DataFrame Operations = default
What and how it can be used:
The DataFrame Operations component performs various operations on a DataFrame. It provides powerful data manipulation capabilities similar to pandas DataFrames in Python or data frames in R, enabling operations like filtering, sorting, grouping, aggregating, joining, pivoting, and statistical analysis on tabular data structures.

When/how the component should be used:
- Use when you need to perform complex operations on tabular data.
- Best for working with structured data in rows and columns.
- Perfect for aggregations, joins, and advanced data transformations.
- Create a new flow or use an existing flow.
- Add a DataFrame Operations component to the flow, and then connect DataFrame output from another component to the DataFrame input.
- In the Operations field, select the operation you want to perform on the incoming DataFrame. For example, the Filter operation filters the rows based on a specified column and value.
- Configure the operation’s parameters. The specific parameters depend on the selected operation. For example, if you select the Filter operation, you must define a filter condition using the Column Name, Filter Value, and Filter Operator parameters
Connections with other components:
- ChatOutput
- Batch Run
- Parser
- Save File
- Smart Function
- Split Text
- Type Convert
- Notify
- ChromaDB
Configurable settings:
- DataFrame
- Operation
Default settings:
- DataFrame
- Operation
Control Section:
- DataFrame
- Operation
Desired Behaviour:
- Preserves column structure
- Applies operations reliably
DataFrame Operations = Add Column
What and how it can be used:
The Add Column operation adds a new column to the DataFrame with a constant value.
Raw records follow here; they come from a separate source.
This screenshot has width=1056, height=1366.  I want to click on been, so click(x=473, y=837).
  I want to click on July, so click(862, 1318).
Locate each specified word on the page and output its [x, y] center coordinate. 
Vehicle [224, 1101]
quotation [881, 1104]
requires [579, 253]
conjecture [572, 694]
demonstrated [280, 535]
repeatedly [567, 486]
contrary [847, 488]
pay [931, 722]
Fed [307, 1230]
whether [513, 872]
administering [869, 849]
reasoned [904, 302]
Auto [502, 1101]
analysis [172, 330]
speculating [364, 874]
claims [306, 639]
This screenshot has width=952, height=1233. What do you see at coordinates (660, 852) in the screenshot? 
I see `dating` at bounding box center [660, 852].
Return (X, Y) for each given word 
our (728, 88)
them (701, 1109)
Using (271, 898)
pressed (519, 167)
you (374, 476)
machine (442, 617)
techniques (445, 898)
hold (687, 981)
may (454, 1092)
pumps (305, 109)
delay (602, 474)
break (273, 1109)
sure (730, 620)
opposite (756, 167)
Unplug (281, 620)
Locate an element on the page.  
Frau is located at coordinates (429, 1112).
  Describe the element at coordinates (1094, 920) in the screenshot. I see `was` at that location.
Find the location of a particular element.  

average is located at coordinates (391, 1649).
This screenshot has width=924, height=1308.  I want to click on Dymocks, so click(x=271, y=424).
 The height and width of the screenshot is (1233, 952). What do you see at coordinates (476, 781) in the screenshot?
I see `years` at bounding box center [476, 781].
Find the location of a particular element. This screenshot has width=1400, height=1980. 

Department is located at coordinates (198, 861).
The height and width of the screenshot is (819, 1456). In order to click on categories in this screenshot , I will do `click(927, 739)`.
It creates a new column in the tabular data structure and populates all rows with the same specified value. This component enables adding fixed values, default settings, or static metadata to every row in a dataset.
When/how the component should be used:
- Use when you need to add a column with the same value for all rows
- Use to create a new column.
Connections with other components:
- ChatOutput
- Batch Run
- Parser
- Save File
- Smart Function
- Split Text
- Type Convert
- Notify
- ChromaDB
Configurable settings:
- DataFrame
- Operation
- New Column Name
- New Column Value
Default settings:
- DataFrame
- Operation
- New Column Name
- New Column Value
Control Section:
- DataFrame
- Operation
- New Column Name
- New Column Value
Default values:
- Operation : Add Column
Desired Behaviour:
- New column added without affecting others
- Preserve row count
DataFrame Operations = Drop Column
What and how it can be used:
The Drop Column operation removes a column from the DataFrame, specified by Column Name. It deletes one or more columns from the tabular data structure, creating a new DataFrame without the specified column. This component enables removing unnecessary, redundant, or sensitive fields from datasets.
When/how the component should be used:
- Use when you need to remove unwanted columns from a DataFrame
- Use to remove columns that are not needed downstream.
- Use to reduce data size and complexity.
- Use to eliminate sensitive or irrelevant fields.
- Use before exporting, embedding, routing, or analysis.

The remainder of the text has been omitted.